I'm trying to find the strings in two list that almost match. Suppose there are two list as below

string_list_1 = ['apple_from_2018','samsung_from_2017','htc_from_2015','nokia_from_2010','moto_from_2019','lenovo_decommision_2017']

string_list_2 =
['apple_from_2020','samsung_from_2021','htc_from_2015','lenovo_decommision_2017']

Output
Similar = ['apple_from_2018','samsung_from_2017','htc_from_2015','lenovo_decommision_2017']
Not Similar =['nokia_from_2010','moto_from_2019']
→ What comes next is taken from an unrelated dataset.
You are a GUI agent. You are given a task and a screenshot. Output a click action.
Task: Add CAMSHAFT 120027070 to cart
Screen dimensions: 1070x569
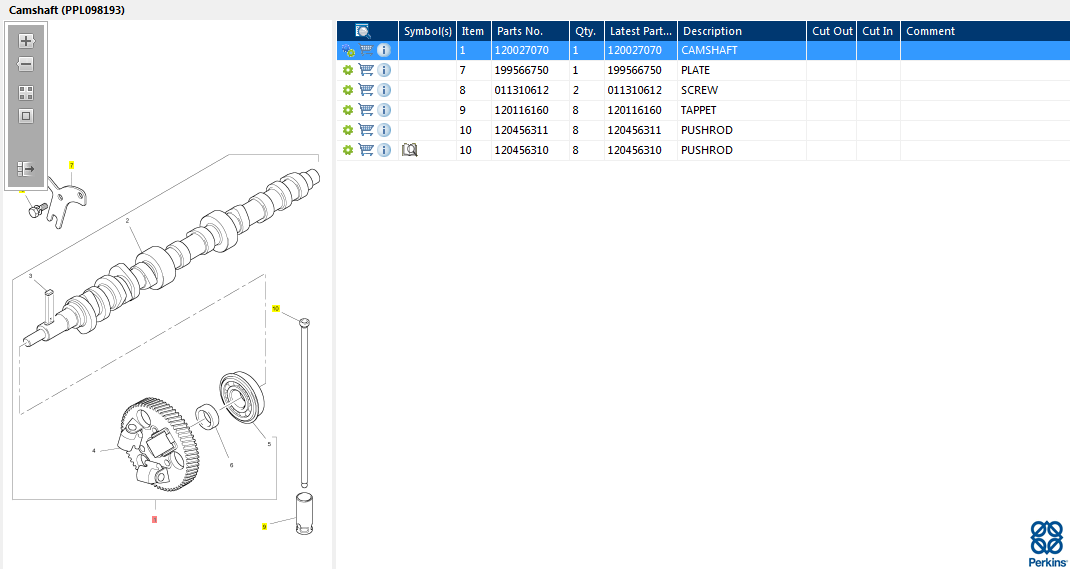(366, 50)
I tried above one using below implementation but it is not giving proper result

similar = []
not_similar = []
for item1 in string_list_1:
   for item2 in string_list_2:
      if SequenceMatcher(a=item1,b=item2).ratio() > 0.90:
         similar.append(item1)
      else:
          not_similar.append(item1)
  

When I tried above implementation it is not as expected. It would be appreciated if someone could identify the missing part and to get required result


Solution

  • You may make use of the following function in order to find similarity between two given strings

    from difflib import SequenceMatcher
    
    def similar(a, b):
        return SequenceMatcher(None, a, b).ratio()
    
    
    print(similar("apple_from_2018", "apple_from_2020"))
    

    Output :

    0.8666666666666667
    

    Thus using this function you may select the strings which cross the threshold value of percentage similarity. Although you may need to reduce your threshold from 90 to maybe 85 in order to get the expected output.

    Thus the following code should work fine for you

    string_list_1 = ['apple_from_2018','samsung_from_2017','htc_from_2015','nokia_from_2010','moto_from_2019','lenovo_decommision_2017']
    
    string_list_2 = ['apple_from_2020','samsung_from_2021','htc_from_2015','lenovo_decommision_2017']
    
    
    
    from difflib import SequenceMatcher
    
    
    similar = []
    not_similar = []
    for item1 in string_list_1:
    
        # Set the state as false
        found = False
        for item2 in string_list_2:
            if SequenceMatcher(None, a=item1,b=item2).ratio() > 0.80:
                similar.append(item1)
                found = True
                break
        
        if not found:
            not_similar.append(item1)
    
    print("Similar : ", similar)
    print("Not Similar : ", not_similar)
    

    Output :

    Similar :  ['apple_from_2018', 'samsung_from_2017', 'htc_from_2015', 'lenovo_decommision_2017']
    Not Similar :  ['nokia_from_2010', 'moto_from_2019']
    
    

    This does cut down on the amount of time and redundant appends. Also I have reduced the similarity measure to 80 since 90 was too high. But feel free to tweak the values.